* PROBLEM TO SOLVE *
Using the material below, return exactly the lines between the one holding "Image resolution: width=1024" and the one holding "Uncheck the GMUnistall.dat file checkbox", inclusive, and no others.

* SUPPLIED DATA *
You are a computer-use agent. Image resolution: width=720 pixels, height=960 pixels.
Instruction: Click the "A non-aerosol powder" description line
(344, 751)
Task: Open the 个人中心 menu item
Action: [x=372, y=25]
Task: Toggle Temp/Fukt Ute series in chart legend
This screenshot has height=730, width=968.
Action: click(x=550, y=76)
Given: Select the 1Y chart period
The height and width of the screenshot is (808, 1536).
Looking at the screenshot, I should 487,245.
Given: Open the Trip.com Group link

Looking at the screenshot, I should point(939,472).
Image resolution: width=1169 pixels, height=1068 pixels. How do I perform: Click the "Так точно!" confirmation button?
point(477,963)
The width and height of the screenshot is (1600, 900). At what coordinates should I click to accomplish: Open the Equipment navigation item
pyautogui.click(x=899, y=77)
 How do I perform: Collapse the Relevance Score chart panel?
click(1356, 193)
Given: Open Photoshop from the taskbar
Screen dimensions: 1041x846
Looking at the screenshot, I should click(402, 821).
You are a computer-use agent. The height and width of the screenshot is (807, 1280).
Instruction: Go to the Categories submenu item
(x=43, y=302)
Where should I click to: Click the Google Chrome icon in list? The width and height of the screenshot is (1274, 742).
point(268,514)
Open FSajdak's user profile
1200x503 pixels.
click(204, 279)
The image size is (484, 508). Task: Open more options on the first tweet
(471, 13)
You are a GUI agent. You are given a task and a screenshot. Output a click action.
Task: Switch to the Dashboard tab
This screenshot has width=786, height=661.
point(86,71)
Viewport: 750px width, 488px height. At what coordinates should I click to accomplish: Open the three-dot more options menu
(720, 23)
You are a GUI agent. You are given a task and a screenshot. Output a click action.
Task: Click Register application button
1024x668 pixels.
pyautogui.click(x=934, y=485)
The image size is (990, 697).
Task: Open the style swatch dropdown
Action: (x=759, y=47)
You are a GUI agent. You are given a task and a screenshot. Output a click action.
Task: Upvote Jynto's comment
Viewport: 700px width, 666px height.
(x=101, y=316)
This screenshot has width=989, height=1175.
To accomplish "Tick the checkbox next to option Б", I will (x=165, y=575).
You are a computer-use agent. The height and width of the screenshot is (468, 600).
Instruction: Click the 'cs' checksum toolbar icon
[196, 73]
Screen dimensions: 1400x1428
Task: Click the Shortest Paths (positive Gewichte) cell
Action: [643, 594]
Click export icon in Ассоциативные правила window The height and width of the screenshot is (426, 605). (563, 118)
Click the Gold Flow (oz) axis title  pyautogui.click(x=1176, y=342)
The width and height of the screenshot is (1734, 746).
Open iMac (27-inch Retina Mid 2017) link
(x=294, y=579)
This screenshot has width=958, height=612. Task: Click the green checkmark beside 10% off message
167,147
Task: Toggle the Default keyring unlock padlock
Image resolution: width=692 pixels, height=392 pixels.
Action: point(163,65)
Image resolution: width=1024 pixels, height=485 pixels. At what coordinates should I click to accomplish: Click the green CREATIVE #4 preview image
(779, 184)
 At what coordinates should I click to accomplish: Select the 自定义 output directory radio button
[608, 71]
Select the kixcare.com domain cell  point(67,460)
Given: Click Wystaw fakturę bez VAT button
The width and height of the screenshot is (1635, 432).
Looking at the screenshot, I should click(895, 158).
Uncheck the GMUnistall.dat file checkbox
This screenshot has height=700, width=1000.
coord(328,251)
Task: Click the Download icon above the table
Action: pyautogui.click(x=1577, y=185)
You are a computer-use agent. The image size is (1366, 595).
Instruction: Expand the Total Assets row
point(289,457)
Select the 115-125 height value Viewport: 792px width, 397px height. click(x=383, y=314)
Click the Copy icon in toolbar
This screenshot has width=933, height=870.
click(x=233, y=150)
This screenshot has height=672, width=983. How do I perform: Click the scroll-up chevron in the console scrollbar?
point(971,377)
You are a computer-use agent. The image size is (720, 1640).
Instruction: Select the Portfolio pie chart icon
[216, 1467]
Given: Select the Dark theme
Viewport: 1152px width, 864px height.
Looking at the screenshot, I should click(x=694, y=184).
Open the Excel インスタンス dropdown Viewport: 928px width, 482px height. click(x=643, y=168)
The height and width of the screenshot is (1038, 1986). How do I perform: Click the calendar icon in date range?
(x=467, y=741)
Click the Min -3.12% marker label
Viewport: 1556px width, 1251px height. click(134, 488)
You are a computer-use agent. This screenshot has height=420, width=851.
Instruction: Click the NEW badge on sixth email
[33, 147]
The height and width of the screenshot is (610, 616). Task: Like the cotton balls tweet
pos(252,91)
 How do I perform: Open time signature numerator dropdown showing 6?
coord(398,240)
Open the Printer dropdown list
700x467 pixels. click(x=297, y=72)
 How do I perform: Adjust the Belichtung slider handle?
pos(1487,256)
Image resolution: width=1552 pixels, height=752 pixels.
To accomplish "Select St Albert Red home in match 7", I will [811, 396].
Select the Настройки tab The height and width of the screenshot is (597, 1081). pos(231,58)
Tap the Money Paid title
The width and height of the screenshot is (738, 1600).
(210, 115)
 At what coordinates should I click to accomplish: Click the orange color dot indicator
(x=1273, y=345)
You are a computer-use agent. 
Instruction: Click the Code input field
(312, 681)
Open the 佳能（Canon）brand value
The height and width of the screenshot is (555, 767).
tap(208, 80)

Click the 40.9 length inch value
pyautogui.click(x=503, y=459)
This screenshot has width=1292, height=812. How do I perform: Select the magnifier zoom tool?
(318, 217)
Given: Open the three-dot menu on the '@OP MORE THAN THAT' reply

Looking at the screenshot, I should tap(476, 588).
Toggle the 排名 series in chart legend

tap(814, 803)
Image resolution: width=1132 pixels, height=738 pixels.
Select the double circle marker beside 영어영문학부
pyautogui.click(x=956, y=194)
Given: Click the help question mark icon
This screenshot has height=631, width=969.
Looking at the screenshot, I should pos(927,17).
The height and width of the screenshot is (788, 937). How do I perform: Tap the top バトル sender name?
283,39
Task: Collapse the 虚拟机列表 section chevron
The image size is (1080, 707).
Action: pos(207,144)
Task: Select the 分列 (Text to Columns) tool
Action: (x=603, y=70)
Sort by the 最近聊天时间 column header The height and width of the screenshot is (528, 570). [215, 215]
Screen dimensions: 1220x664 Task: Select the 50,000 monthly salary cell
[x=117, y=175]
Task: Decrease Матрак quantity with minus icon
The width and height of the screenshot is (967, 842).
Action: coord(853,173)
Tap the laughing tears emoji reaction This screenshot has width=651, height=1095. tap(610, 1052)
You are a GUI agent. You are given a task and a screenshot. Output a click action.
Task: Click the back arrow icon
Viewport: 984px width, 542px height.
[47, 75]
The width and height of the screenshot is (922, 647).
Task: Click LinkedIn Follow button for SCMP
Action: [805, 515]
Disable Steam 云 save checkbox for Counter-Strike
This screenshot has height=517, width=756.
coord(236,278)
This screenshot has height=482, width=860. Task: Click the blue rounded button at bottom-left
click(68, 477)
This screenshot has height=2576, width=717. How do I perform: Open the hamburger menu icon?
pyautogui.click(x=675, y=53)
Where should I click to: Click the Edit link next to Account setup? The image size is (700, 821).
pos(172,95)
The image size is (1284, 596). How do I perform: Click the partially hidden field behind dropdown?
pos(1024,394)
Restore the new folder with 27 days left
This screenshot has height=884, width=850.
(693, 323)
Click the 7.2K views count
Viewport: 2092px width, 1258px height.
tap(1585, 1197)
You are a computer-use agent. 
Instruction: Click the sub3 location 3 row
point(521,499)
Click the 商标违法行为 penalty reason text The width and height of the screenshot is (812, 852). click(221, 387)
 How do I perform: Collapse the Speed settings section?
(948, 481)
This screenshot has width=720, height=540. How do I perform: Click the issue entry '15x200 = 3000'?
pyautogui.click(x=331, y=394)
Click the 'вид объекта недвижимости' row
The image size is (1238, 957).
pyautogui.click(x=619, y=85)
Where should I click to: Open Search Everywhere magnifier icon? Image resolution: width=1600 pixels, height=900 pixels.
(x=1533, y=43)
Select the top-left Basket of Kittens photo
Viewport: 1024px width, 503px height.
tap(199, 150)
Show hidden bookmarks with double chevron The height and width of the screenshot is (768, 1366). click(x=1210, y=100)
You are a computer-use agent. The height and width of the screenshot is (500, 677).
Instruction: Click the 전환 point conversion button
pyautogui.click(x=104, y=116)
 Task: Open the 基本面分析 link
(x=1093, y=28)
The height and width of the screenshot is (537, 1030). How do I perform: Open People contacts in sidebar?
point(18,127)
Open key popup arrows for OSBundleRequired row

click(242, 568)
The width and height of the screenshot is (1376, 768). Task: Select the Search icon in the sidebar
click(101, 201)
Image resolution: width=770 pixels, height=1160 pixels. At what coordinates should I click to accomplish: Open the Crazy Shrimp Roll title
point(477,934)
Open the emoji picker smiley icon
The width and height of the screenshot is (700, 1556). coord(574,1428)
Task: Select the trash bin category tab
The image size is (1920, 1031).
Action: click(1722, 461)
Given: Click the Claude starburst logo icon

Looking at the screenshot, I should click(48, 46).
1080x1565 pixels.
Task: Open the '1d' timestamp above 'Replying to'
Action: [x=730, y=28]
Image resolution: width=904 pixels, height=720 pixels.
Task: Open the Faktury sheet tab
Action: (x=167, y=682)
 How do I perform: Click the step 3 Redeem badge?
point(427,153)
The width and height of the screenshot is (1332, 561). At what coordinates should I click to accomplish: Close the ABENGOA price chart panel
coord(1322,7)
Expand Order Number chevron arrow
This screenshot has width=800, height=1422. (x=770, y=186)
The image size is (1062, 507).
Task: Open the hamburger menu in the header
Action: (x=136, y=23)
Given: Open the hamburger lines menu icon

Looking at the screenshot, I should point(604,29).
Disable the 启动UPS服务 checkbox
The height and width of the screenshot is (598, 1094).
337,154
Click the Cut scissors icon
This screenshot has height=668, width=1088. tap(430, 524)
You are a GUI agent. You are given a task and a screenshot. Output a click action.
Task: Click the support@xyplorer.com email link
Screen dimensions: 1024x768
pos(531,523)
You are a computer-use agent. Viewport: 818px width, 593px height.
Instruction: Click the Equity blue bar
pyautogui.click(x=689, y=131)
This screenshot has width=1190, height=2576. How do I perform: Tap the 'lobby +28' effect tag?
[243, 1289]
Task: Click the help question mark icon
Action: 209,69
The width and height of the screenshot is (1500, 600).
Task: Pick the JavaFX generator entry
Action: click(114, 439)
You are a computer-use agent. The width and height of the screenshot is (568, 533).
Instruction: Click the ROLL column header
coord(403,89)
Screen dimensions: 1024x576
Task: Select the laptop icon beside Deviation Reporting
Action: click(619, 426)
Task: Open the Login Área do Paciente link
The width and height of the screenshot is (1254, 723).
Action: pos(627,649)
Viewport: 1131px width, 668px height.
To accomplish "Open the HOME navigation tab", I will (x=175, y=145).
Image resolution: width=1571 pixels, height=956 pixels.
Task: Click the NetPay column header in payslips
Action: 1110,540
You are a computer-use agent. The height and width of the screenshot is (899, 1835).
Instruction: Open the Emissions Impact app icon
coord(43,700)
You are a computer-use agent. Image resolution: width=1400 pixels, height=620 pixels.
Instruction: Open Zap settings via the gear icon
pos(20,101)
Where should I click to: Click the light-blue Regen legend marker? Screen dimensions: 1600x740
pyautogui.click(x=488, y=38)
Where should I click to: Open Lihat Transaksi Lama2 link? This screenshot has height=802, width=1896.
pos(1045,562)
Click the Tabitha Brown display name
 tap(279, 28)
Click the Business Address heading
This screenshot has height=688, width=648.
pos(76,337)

* FINISHED EXERCISE *
Image resolution: width=1024 pixels, height=485 pixels. At what coordinates should I click to accomplish: Click the green CREATIVE #4 preview image
(779, 184)
 At what coordinates should I click to accomplish: Select the 自定义 output directory radio button
[608, 71]
Select the kixcare.com domain cell  point(67,460)
Given: Click Wystaw fakturę bez VAT button
The width and height of the screenshot is (1635, 432).
Looking at the screenshot, I should click(895, 158).
Uncheck the GMUnistall.dat file checkbox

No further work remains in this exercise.